Having read the entries, repeat all of them exactly.

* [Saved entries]

◇ ◇ ◇

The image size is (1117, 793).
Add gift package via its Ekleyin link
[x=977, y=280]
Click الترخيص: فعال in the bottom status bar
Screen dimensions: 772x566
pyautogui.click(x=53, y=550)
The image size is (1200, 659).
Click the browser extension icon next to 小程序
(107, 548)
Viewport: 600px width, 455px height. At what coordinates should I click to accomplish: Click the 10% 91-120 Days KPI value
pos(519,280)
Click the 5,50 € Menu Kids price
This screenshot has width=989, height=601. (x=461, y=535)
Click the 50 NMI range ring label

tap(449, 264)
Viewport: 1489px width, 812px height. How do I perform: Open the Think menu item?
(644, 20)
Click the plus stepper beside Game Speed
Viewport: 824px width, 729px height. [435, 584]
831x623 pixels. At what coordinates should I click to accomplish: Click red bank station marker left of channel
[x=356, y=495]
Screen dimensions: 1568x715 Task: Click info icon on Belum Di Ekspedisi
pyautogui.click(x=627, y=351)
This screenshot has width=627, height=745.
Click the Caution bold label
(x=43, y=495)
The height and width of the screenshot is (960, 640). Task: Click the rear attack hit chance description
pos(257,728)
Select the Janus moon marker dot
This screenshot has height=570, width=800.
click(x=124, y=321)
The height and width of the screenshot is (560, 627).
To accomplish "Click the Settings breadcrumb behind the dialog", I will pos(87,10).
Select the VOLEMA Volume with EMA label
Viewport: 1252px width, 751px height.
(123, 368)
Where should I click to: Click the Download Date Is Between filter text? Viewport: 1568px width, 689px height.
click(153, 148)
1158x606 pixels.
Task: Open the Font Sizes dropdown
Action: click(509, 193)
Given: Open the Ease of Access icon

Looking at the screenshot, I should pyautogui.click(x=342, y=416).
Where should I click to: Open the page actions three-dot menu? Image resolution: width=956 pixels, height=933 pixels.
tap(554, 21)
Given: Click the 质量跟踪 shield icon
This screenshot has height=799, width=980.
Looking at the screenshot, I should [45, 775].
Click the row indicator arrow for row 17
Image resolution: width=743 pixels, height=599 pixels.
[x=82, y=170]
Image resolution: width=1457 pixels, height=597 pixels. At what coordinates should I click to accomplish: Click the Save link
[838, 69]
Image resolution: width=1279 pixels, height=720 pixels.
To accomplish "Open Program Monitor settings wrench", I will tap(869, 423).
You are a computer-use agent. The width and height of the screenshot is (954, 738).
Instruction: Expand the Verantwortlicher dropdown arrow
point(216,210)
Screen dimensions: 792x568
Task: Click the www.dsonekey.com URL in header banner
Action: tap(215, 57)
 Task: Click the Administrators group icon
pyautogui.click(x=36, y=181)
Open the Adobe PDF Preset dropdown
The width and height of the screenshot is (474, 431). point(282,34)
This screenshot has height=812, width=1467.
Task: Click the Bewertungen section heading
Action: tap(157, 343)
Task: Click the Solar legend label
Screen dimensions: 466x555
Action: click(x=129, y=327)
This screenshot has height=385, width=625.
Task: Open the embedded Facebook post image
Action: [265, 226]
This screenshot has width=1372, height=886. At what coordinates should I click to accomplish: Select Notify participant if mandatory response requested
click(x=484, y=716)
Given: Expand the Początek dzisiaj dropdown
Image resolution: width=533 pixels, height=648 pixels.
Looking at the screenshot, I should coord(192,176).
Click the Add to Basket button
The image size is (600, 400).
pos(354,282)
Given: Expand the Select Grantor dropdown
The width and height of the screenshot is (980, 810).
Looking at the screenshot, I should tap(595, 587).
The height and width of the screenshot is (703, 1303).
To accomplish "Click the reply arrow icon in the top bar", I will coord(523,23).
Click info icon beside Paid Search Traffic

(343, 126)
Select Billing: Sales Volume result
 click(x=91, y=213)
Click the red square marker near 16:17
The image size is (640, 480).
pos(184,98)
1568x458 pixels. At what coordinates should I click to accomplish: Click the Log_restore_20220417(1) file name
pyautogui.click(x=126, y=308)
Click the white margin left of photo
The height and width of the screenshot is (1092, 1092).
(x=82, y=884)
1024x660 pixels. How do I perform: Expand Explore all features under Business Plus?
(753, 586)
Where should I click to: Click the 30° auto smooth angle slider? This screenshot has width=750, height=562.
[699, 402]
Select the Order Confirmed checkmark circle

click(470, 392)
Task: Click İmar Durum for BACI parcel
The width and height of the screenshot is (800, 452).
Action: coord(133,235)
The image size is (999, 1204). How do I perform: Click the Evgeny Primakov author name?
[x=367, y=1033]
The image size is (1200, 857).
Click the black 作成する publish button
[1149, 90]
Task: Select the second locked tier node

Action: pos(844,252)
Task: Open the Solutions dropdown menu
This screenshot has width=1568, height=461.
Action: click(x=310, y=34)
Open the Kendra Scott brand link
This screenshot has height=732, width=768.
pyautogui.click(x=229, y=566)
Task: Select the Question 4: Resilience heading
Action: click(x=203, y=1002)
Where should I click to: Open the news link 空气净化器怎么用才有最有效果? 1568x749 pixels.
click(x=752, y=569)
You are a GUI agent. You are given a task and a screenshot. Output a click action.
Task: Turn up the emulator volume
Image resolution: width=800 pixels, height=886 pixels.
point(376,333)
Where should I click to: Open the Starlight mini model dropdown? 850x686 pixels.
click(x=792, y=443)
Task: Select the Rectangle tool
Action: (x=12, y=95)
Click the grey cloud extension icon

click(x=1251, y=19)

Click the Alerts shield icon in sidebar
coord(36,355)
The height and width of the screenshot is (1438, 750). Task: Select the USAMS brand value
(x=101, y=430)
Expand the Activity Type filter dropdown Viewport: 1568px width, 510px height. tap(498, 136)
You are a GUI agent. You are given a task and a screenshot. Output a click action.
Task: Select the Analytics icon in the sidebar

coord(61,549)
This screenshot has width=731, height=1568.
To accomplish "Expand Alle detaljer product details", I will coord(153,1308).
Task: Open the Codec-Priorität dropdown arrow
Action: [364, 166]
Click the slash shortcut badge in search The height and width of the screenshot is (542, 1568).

◇ ◇ ◇

* [Answer area]
The image size is (1117, 793).
Add gift package via its Ekleyin link
[x=977, y=280]
Click الترخيص: فعال in the bottom status bar
Screen dimensions: 772x566
pyautogui.click(x=53, y=550)
The image size is (1200, 659).
Click the browser extension icon next to 小程序
(107, 548)
Viewport: 600px width, 455px height. At what coordinates should I click to accomplish: Click the 10% 91-120 Days KPI value
pos(519,280)
Click the 5,50 € Menu Kids price
This screenshot has width=989, height=601. (x=461, y=535)
Click the 50 NMI range ring label

tap(449, 264)
Viewport: 1489px width, 812px height. How do I perform: Open the Think menu item?
(644, 20)
Click the plus stepper beside Game Speed
Viewport: 824px width, 729px height. [435, 584]
831x623 pixels. At what coordinates should I click to accomplish: Click red bank station marker left of channel
[x=356, y=495]
Screen dimensions: 1568x715 Task: Click info icon on Belum Di Ekspedisi
pyautogui.click(x=627, y=351)
This screenshot has width=627, height=745.
Click the Caution bold label
(x=43, y=495)
The height and width of the screenshot is (960, 640). Task: Click the rear attack hit chance description
pos(257,728)
Select the Janus moon marker dot
This screenshot has height=570, width=800.
click(x=124, y=321)
The height and width of the screenshot is (560, 627).
To accomplish "Click the Settings breadcrumb behind the dialog", I will pos(87,10).
Select the VOLEMA Volume with EMA label
Viewport: 1252px width, 751px height.
(123, 368)
Where should I click to: Click the Download Date Is Between filter text? Viewport: 1568px width, 689px height.
click(153, 148)
1158x606 pixels.
Task: Open the Font Sizes dropdown
Action: click(509, 193)
Given: Open the Ease of Access icon

Looking at the screenshot, I should pyautogui.click(x=342, y=416).
Where should I click to: Open the page actions three-dot menu? Image resolution: width=956 pixels, height=933 pixels.
tap(554, 21)
Given: Click the 质量跟踪 shield icon
This screenshot has height=799, width=980.
Looking at the screenshot, I should [45, 775].
Click the row indicator arrow for row 17
Image resolution: width=743 pixels, height=599 pixels.
[x=82, y=170]
Image resolution: width=1457 pixels, height=597 pixels. At what coordinates should I click to accomplish: Click the Save link
[838, 69]
Image resolution: width=1279 pixels, height=720 pixels.
To accomplish "Open Program Monitor settings wrench", I will tap(869, 423).
You are a computer-use agent. The width and height of the screenshot is (954, 738).
Instruction: Expand the Verantwortlicher dropdown arrow
point(216,210)
Screen dimensions: 792x568
Task: Click the www.dsonekey.com URL in header banner
Action: tap(215, 57)
 Task: Click the Administrators group icon
pyautogui.click(x=36, y=181)
Open the Adobe PDF Preset dropdown
The width and height of the screenshot is (474, 431). point(282,34)
This screenshot has height=812, width=1467.
Task: Click the Bewertungen section heading
Action: tap(157, 343)
Task: Click the Solar legend label
Screen dimensions: 466x555
Action: click(x=129, y=327)
This screenshot has height=385, width=625.
Task: Open the embedded Facebook post image
Action: [265, 226]
This screenshot has width=1372, height=886. At what coordinates should I click to accomplish: Select Notify participant if mandatory response requested
click(x=484, y=716)
Given: Expand the Początek dzisiaj dropdown
Image resolution: width=533 pixels, height=648 pixels.
Looking at the screenshot, I should coord(192,176).
Click the Add to Basket button
The image size is (600, 400).
pos(354,282)
Given: Expand the Select Grantor dropdown
The width and height of the screenshot is (980, 810).
Looking at the screenshot, I should tap(595, 587).
The height and width of the screenshot is (703, 1303).
To accomplish "Click the reply arrow icon in the top bar", I will coord(523,23).
Click info icon beside Paid Search Traffic

(343, 126)
Select Billing: Sales Volume result
 click(x=91, y=213)
Click the red square marker near 16:17
The image size is (640, 480).
pos(184,98)
1568x458 pixels. At what coordinates should I click to accomplish: Click the Log_restore_20220417(1) file name
pyautogui.click(x=126, y=308)
Click the white margin left of photo
The height and width of the screenshot is (1092, 1092).
(x=82, y=884)
1024x660 pixels. How do I perform: Expand Explore all features under Business Plus?
(753, 586)
Where should I click to: Click the 30° auto smooth angle slider? This screenshot has width=750, height=562.
[699, 402]
Select the Order Confirmed checkmark circle

click(470, 392)
Task: Click İmar Durum for BACI parcel
The width and height of the screenshot is (800, 452).
Action: coord(133,235)
The image size is (999, 1204). How do I perform: Click the Evgeny Primakov author name?
[x=367, y=1033]
The image size is (1200, 857).
Click the black 作成する publish button
[1149, 90]
Task: Select the second locked tier node

Action: pos(844,252)
Task: Open the Solutions dropdown menu
This screenshot has width=1568, height=461.
Action: click(x=310, y=34)
Open the Kendra Scott brand link
This screenshot has height=732, width=768.
pyautogui.click(x=229, y=566)
Task: Select the Question 4: Resilience heading
Action: click(x=203, y=1002)
Where should I click to: Open the news link 空气净化器怎么用才有最有效果? 1568x749 pixels.
click(x=752, y=569)
You are a GUI agent. You are given a task and a screenshot. Output a click action.
Task: Turn up the emulator volume
Image resolution: width=800 pixels, height=886 pixels.
point(376,333)
Where should I click to: Open the Starlight mini model dropdown? 850x686 pixels.
click(x=792, y=443)
Task: Select the Rectangle tool
Action: (x=12, y=95)
Click the grey cloud extension icon

click(x=1251, y=19)

Click the Alerts shield icon in sidebar
coord(36,355)
The height and width of the screenshot is (1438, 750). Task: Select the USAMS brand value
(x=101, y=430)
Expand the Activity Type filter dropdown Viewport: 1568px width, 510px height. tap(498, 136)
You are a GUI agent. You are given a task and a screenshot. Output a click action.
Task: Select the Analytics icon in the sidebar

coord(61,549)
This screenshot has width=731, height=1568.
To accomplish "Expand Alle detaljer product details", I will coord(153,1308).
Task: Open the Codec-Priorität dropdown arrow
Action: [364, 166]
Click the slash shortcut badge in search The height and width of the screenshot is (542, 1568).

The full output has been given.